You can "play" with RSA and PGP (the examples below outline the usage of RSA, usage of PGP is analogous).

You always start by generating a *keypair*. Save the private key in a file and the public key in another file. You will keep the private key secret and you will distribute your public key to anyone who needs to communicate with you.

You may want to experiment with other students (in which case you will have to exchange the respective public keys) or alone (in which case you will have to generate two or more keypairs and pretend to impersonate multiple people).

### Encryption

- Choose a recipient.
- Select the recipe for RSA encryption.
- Configure the recipe with the public key of the chosen recipient.
- Encrypt a text of choice (cleartext) and save it on a file (ciphertext).
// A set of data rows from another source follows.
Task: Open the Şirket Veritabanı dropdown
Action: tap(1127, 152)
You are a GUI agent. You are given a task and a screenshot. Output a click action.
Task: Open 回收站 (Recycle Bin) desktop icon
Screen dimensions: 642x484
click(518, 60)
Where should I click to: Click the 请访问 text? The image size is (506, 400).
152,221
How do you obtain the public key of the recipient? What could go wrong? What if the recipient was thousands of Kms away? What if you had to communicate with thousands of different recipients? Think carefully about these issues.

### Decryption

- Use the file constructed as above (ciphertext).
- Select the recipe for RSA decryption.
- Configure the recipe with the private key matching the public key used for constructing the ciphertext.
- Verify that you can decrypt the ciphertext.

Now try to modify the decryption key: does decryption work?
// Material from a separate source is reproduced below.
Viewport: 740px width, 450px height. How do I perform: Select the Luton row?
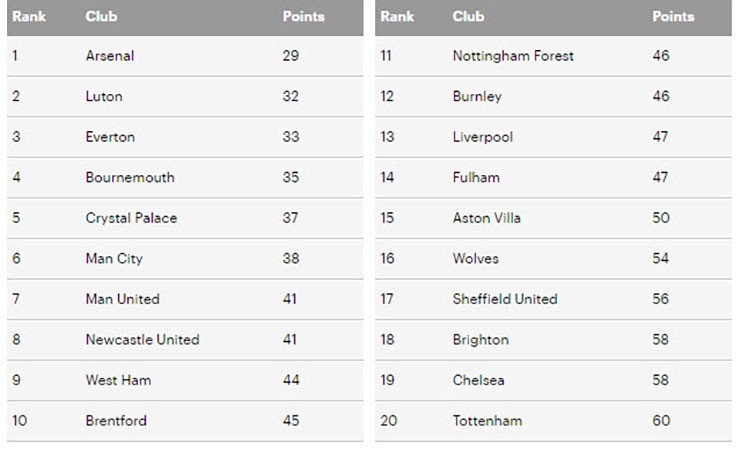point(185,96)
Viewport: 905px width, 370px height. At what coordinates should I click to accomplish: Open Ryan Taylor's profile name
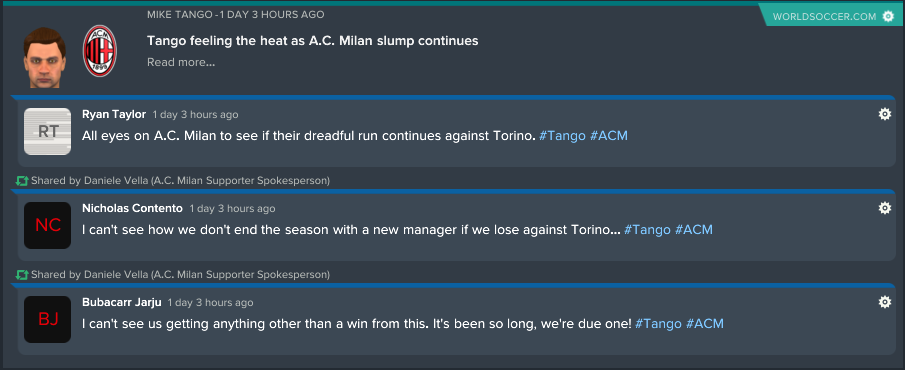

Then insert again the correct key but modify the ciphertext: does decryption work?

### Identity in public key cryptography

*(All the considerations below apply to private key cryptography with very little modifications; we refer to public key because it is simpler and more common in practice)*

Note that in the above procedures for encryption and decryption *there is no notion of identity whatsoever*.

There is *no* specification of *"who"* sent the message nor of *"who"* can decrypt the ciphertext. This notion is *not* required by the mathematical procedures for encryption and decryption: such procedures work at the keypair level: you encrypt with a number called public key, you decrypt with another number called private key.
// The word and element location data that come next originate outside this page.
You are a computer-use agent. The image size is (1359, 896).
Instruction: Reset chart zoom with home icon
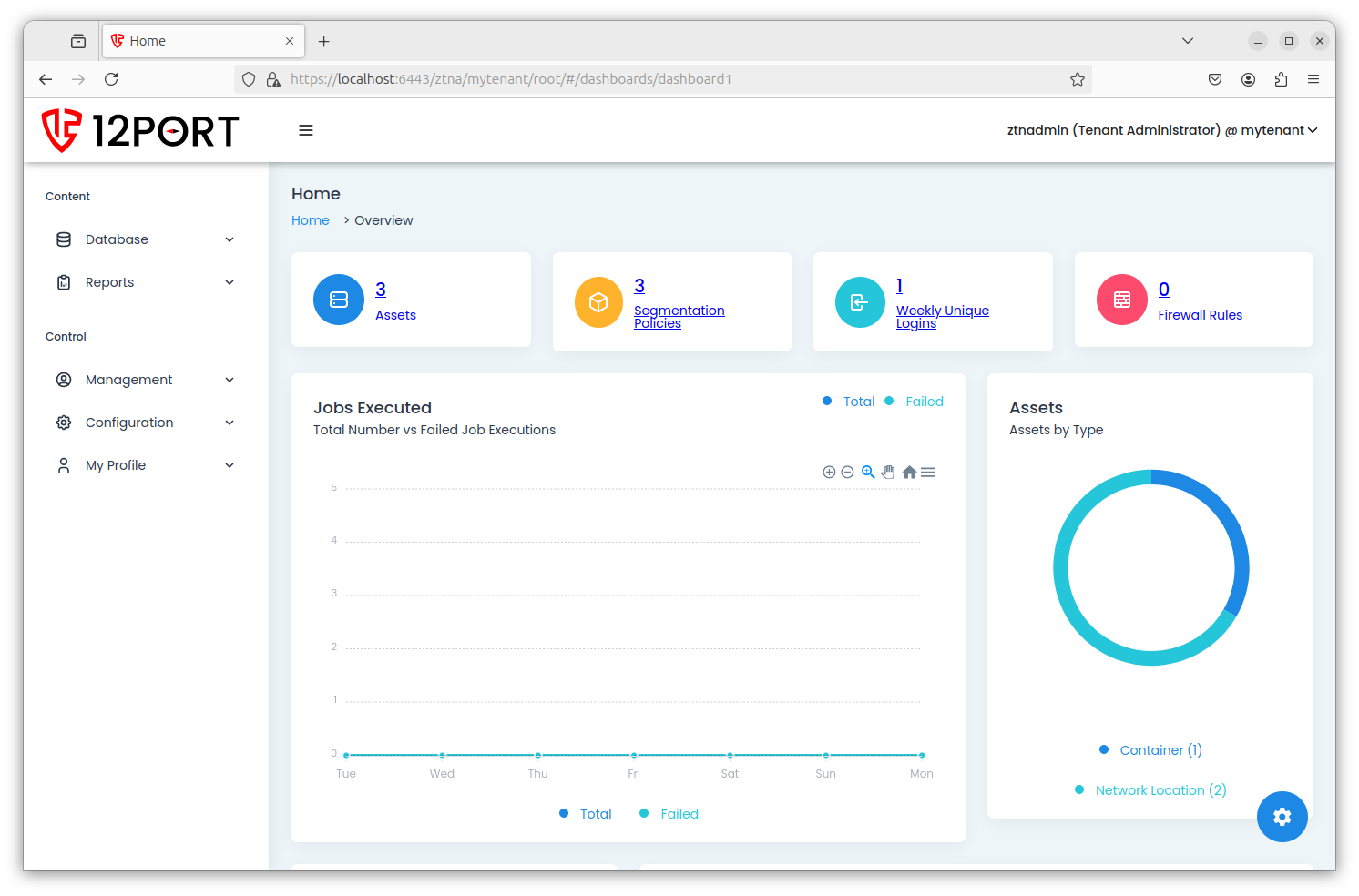909,472
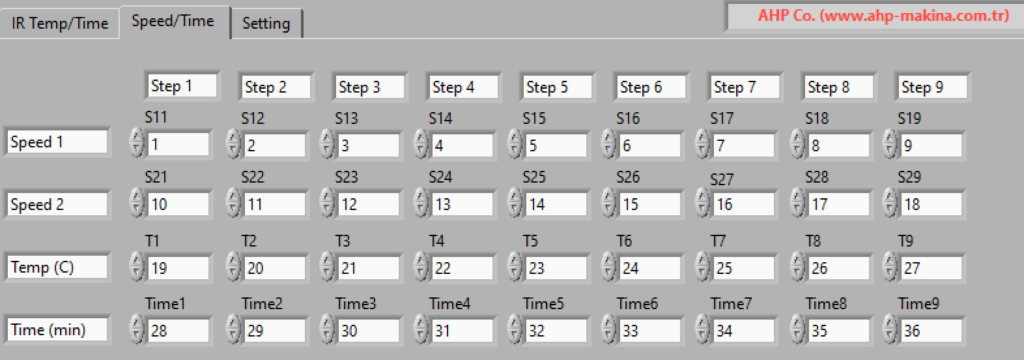Click the T7 stepper control
Viewport: 1024px width, 360px height.
tap(702, 267)
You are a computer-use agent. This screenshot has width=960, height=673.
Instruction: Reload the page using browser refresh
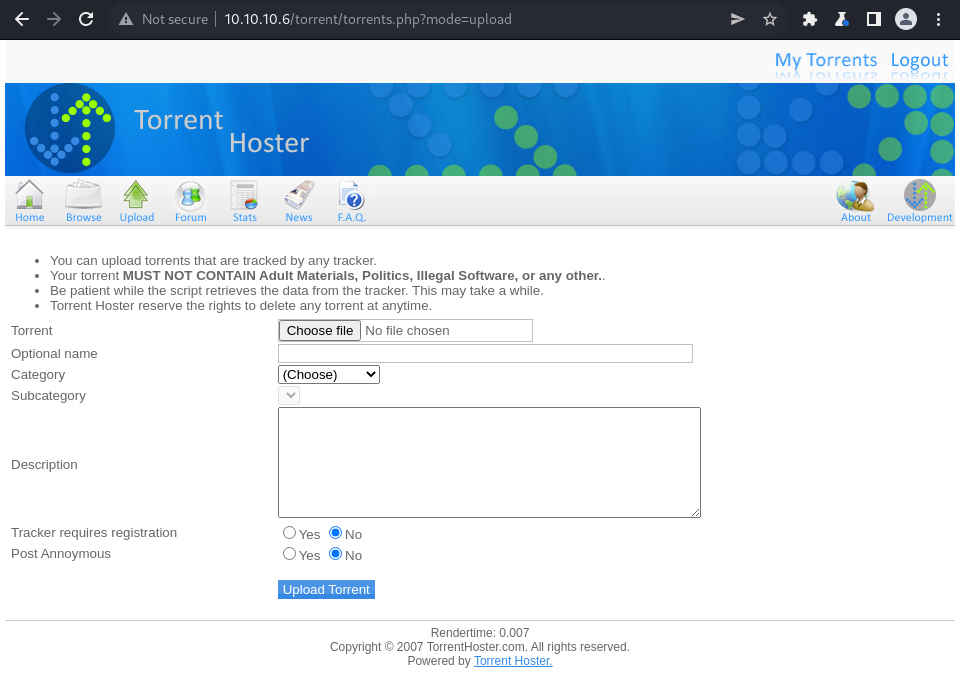86,19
In practical applications of public key cryptography, one has to reason in terms of people, organizations, websites and alike, i.e., in terms of entities that are external to a computer. For this reason, keypairs have to be associated with a *subject*.
A subject has a *name* in form of a *string* that identifies an entity external to the computer, e.g., a person, an organization, a DNS name and so on.
The identification mechanism (what that entity actually "is" and how it is identified by that string) is completely independent of public key cryptography.
The only requirements are that the private key must be really private (i.e., known only to the entity identified by the associated subject) and that the association be real (this is subtle and difficult to explain precisely: the entity identified by the subject string must be really the entity that everyone would associate with that subject string).

In some cases the string that acts as a name for the subject is also called a "subject", i.e., in some cases there is no explicit distinction between a subject and its name.

Associations between public keys and subjects are based on *certificates* and on *certification authorities*. These are complex notions discussed later in this course.